[start EXCERPTED TEXT]

It’s been a big year for Yannick Nézet-Séguin: negotiating a new contract to lead the Philadelphia Orchestra into the next decade while assuming the position of Music-Director Designate of New York’s Metropolitan Opera and conducting his first performance for the Met. Yannick likes his seasons to go out with a bang, and in this celebratory season he chose the biggest stem-winder of all, the Mahler Third, to finish the year’s concerts in Philadelphia.
Mahler is so firmly ensconced in the repertory now that it is hard to remember a time when he was a half-forgotten name, performed mostly on a very occasional basis by European conductors of a certain age and seriously championed only by a faithful disciple, Bruno Walter. There were two principal reasons for this, apart from the scope and complexity of the music itself. Musical taste in the half century following Mahler’s death in 2011 had shifted from the tonal lushness of late Romanticism to Stravinsky’s neo-Classicism and Bartók’s aggressive Modernism. Many major composers abandoned Mahler’s preferred form, the symphony, and those who continued to write symphonies were mostly dismissed as holdovers or conservatives. No one appeared to be actually attempting to extend the form as Mahler had left it, and the most important figure who regarded him as a legatee, Arnold Schoenberg, felt the need to create a wholly new idiom. Only one composer in the generation that followed Mahler, Dimitri Shostakovich, actually composed a symphony that attempted to engage Mahler in Modernist terms, but that work, his Fourth, was suppressed during Stalin’s Great Terror, went unperformed for twenty-five years, and had no successor in Shostakovich’s oeuvre.

[end EXCERPTED TEXT]
[start INFORMATION PROVIDED]

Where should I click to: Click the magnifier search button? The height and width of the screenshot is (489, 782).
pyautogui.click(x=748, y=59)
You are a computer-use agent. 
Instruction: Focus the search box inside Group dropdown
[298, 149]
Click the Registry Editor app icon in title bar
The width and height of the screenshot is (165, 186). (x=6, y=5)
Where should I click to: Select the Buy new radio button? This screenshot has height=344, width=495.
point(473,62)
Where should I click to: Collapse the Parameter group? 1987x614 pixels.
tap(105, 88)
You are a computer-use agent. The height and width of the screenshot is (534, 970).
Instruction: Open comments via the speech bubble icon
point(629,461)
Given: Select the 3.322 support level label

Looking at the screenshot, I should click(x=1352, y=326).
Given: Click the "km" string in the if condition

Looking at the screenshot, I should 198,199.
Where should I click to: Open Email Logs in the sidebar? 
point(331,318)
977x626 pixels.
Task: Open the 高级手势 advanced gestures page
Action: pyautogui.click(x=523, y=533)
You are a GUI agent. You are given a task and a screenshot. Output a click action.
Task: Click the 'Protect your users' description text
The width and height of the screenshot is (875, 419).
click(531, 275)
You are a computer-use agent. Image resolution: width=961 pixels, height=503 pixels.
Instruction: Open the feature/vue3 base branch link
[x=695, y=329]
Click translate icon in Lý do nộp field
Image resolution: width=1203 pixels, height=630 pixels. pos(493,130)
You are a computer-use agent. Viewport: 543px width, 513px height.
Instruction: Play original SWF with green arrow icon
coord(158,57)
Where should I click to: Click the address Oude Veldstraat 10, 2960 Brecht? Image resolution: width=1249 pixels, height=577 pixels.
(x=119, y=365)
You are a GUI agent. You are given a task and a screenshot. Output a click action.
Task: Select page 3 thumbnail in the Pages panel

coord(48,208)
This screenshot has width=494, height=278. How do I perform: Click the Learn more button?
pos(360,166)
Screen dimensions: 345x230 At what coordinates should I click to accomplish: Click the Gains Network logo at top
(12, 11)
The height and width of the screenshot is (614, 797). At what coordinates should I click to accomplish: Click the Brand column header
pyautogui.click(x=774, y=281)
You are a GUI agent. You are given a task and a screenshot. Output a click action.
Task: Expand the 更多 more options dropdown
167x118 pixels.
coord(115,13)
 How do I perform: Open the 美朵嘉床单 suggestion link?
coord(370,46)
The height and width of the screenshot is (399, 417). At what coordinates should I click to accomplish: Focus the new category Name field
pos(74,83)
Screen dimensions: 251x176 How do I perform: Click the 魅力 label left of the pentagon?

[end INFORMATION PROVIDED]

According to the passage about Mahler above, which Shostakovich symphony engaged Mahler in Modernist terms? Please name it.

**WORKED ANSWER**. His Fourth Symphony.